> **Information provided**
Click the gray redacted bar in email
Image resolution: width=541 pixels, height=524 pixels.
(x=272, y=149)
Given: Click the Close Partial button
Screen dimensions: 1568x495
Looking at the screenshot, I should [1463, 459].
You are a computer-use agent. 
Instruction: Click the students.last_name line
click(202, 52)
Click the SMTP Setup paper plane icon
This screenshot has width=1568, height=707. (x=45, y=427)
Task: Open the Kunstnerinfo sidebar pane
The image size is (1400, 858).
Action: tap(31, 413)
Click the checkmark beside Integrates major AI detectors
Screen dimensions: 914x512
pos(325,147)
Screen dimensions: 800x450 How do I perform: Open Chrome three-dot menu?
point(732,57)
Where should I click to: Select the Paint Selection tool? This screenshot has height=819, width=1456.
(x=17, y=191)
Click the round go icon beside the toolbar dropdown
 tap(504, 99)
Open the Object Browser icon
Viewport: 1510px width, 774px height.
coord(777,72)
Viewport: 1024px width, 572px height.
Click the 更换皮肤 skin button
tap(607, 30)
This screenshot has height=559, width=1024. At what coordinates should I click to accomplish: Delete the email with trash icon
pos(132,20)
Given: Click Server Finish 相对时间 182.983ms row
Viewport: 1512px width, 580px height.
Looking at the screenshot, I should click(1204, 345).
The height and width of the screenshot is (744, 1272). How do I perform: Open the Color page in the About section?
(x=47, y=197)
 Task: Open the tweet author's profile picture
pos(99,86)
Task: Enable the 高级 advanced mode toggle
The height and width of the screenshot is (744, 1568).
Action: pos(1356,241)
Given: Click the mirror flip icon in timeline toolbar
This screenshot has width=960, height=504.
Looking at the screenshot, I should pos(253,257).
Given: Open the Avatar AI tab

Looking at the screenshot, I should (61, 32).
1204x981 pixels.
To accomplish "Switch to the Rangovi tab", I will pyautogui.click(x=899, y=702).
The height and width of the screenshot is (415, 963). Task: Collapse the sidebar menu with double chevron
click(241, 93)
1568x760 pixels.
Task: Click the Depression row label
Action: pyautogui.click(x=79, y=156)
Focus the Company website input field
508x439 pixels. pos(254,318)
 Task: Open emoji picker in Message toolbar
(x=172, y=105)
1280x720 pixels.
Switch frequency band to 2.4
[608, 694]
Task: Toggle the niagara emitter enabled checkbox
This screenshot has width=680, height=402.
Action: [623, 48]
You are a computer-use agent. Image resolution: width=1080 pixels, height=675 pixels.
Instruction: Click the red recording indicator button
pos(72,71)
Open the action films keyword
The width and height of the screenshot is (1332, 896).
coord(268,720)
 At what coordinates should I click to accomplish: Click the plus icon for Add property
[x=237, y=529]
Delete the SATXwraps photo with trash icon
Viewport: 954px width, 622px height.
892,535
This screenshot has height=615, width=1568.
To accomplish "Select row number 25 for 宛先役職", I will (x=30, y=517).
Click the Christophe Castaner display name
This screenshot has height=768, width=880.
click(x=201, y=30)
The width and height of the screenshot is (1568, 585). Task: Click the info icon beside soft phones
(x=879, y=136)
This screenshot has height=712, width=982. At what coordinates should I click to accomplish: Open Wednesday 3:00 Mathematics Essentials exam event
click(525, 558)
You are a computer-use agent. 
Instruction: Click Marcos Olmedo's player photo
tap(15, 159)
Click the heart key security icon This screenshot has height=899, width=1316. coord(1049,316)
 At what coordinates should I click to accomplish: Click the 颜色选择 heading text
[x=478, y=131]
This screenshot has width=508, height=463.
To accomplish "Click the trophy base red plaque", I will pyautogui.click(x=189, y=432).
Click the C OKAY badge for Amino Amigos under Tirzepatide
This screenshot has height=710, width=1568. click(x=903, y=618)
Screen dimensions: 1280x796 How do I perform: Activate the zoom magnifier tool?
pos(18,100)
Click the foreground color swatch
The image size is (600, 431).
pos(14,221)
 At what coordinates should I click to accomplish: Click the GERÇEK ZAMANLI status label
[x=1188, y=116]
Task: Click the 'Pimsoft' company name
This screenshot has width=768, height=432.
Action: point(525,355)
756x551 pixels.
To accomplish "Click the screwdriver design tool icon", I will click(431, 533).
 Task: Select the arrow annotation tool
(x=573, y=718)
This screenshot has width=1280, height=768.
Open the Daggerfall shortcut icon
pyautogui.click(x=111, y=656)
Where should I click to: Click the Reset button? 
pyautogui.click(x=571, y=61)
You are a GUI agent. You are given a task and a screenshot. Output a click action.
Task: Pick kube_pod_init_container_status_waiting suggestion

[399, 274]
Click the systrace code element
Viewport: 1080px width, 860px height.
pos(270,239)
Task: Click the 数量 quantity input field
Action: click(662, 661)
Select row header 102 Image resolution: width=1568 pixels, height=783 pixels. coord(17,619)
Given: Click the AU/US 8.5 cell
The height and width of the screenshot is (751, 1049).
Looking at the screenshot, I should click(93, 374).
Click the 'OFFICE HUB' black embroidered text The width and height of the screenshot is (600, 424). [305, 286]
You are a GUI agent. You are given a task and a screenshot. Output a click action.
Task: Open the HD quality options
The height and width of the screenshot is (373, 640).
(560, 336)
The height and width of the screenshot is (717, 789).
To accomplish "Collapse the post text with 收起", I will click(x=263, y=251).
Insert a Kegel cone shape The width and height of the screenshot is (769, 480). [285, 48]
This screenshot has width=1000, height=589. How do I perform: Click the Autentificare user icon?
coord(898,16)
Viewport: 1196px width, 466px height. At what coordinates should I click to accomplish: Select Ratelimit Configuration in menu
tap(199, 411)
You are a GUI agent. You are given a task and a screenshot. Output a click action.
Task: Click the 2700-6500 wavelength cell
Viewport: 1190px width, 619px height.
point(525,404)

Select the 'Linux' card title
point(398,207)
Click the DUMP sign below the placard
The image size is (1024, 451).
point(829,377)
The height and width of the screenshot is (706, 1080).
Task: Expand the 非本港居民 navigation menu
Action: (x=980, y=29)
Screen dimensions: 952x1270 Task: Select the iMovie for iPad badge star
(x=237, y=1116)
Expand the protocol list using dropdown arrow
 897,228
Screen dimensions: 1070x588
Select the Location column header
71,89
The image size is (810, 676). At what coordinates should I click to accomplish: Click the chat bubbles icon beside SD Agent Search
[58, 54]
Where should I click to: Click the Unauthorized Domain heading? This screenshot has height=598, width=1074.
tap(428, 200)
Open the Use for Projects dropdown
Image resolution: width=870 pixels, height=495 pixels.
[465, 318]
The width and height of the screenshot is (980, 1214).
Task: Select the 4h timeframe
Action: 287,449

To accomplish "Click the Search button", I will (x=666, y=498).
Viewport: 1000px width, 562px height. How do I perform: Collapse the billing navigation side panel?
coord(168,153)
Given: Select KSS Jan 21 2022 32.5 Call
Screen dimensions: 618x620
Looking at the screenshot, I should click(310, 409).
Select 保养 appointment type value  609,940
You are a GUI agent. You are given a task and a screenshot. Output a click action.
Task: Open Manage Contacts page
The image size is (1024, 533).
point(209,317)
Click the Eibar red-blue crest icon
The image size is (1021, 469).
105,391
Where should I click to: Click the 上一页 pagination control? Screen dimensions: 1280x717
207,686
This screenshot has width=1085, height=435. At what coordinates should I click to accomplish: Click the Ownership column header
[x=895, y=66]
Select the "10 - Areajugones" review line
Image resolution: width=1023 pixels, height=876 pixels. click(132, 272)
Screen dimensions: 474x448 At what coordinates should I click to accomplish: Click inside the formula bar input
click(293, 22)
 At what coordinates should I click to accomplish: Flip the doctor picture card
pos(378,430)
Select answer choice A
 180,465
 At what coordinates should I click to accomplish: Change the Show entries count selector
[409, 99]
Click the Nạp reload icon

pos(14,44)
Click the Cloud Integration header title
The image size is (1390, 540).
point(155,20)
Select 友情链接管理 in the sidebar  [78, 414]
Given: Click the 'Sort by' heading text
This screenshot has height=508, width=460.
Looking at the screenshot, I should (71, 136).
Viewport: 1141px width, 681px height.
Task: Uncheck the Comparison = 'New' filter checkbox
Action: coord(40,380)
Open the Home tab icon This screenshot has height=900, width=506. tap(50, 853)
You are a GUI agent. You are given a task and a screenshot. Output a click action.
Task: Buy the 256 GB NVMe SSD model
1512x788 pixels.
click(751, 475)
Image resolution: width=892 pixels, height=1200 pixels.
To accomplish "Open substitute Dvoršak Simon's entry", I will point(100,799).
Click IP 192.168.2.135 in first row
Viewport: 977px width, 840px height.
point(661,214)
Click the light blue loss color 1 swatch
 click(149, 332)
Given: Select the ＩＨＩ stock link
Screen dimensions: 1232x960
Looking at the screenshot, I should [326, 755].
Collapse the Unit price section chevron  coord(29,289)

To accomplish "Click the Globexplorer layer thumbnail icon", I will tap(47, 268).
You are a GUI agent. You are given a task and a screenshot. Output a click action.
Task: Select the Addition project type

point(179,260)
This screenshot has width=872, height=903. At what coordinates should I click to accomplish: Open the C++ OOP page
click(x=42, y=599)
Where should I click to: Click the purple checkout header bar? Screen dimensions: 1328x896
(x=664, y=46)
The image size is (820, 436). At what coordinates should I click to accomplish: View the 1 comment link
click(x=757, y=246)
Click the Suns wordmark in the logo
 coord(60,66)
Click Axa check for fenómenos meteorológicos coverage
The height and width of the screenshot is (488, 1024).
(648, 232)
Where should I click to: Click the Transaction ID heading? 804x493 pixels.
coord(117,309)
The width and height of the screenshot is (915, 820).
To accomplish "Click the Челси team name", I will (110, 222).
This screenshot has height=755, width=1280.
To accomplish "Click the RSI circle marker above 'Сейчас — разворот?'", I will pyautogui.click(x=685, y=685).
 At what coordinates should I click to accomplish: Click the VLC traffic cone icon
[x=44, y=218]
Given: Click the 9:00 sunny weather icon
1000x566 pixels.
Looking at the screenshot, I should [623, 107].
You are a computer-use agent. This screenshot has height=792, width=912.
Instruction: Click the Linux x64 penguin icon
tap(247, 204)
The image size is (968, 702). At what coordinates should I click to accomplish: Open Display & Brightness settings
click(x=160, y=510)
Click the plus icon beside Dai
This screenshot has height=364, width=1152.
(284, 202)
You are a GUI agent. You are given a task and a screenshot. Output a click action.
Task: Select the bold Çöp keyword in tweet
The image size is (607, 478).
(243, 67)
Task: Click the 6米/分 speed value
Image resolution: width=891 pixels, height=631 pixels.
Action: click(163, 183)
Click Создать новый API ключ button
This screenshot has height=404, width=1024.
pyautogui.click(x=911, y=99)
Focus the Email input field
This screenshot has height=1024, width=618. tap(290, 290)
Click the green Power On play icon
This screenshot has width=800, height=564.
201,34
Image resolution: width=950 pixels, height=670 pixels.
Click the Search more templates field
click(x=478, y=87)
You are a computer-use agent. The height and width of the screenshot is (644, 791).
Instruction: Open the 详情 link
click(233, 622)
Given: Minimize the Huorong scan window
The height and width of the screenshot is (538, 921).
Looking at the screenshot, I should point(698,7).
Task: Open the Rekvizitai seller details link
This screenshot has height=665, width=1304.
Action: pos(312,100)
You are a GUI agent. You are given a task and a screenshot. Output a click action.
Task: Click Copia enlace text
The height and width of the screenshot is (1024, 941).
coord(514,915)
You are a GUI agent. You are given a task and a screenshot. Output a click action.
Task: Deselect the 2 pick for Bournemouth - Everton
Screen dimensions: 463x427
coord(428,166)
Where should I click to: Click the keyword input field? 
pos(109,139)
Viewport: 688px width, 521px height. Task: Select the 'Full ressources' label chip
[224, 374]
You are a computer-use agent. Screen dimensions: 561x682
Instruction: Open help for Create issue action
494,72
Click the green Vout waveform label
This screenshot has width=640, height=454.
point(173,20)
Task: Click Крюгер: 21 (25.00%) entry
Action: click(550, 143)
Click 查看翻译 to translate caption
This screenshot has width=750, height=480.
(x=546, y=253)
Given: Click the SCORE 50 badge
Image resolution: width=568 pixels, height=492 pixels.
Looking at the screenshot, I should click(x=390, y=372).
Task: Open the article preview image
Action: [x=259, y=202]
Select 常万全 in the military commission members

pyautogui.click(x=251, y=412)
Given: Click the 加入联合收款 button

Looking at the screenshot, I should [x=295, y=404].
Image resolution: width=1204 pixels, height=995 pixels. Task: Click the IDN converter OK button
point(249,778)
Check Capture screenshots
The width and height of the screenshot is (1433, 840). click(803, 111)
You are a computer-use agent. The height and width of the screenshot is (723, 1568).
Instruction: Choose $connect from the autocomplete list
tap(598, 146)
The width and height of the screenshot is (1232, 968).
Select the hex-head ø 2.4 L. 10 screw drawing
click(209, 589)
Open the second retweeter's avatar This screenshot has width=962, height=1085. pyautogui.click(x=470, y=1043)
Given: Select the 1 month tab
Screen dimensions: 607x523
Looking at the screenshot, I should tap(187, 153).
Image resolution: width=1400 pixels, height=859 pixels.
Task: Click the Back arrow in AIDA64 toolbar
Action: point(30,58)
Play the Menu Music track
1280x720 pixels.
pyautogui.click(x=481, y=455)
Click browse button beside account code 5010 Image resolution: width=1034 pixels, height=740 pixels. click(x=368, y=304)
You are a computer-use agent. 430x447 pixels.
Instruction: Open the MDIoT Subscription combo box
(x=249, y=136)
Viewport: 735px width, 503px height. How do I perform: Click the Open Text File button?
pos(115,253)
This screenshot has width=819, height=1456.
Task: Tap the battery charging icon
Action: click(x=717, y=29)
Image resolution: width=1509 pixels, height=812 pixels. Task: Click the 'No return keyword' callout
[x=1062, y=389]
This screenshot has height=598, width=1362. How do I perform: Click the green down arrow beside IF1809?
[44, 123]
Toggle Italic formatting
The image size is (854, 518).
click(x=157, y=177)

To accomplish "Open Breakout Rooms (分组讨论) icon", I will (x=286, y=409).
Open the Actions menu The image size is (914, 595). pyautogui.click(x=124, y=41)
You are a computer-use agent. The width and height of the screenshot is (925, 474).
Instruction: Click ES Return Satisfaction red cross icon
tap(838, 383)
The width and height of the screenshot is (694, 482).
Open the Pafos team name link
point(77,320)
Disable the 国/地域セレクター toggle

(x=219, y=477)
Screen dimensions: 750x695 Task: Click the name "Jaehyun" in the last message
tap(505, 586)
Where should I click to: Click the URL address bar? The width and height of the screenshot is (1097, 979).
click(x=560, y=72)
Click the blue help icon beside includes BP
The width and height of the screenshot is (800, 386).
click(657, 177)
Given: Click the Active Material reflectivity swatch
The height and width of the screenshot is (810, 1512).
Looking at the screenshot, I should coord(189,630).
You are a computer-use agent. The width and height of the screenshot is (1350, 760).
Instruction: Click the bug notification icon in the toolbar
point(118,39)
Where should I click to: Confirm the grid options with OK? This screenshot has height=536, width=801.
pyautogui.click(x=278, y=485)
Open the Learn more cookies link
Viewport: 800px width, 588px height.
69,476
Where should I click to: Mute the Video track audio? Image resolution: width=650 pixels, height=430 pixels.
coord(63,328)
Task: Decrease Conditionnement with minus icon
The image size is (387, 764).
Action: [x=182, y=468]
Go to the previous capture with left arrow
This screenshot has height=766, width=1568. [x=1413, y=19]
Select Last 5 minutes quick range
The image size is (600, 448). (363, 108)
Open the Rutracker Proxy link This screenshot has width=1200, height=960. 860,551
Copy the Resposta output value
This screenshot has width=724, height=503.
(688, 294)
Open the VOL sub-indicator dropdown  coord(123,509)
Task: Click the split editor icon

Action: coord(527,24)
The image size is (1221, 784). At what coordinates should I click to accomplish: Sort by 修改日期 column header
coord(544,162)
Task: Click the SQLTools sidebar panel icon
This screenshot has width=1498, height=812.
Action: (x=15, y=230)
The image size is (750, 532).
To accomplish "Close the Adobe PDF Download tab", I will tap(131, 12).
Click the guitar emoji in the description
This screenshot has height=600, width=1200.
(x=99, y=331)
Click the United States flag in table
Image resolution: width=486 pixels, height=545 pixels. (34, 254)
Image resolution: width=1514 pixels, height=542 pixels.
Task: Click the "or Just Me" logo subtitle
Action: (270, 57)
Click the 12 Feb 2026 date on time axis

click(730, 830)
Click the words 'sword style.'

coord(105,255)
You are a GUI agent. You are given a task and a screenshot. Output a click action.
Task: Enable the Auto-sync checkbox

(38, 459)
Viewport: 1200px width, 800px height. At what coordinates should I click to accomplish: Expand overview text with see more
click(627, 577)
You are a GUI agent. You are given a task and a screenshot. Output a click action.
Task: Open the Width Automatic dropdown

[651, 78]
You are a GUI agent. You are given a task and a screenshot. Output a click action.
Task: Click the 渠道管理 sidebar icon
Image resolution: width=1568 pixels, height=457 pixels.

> **Brief**
Please output the lines of the listing above that fall in the stretch from the one with "Where should I click to: Click the keyword" through the one with "Given: Click the SCORE 50 badge", exactly and only those.

> **Response area**
Where should I click to: Click the keyword input field? 
pos(109,139)
Viewport: 688px width, 521px height. Task: Select the 'Full ressources' label chip
[224, 374]
You are a computer-use agent. Screen dimensions: 561x682
Instruction: Open help for Create issue action
494,72
Click the green Vout waveform label
This screenshot has width=640, height=454.
point(173,20)
Task: Click Крюгер: 21 (25.00%) entry
Action: click(550, 143)
Click 查看翻译 to translate caption
This screenshot has width=750, height=480.
(x=546, y=253)
Given: Click the SCORE 50 badge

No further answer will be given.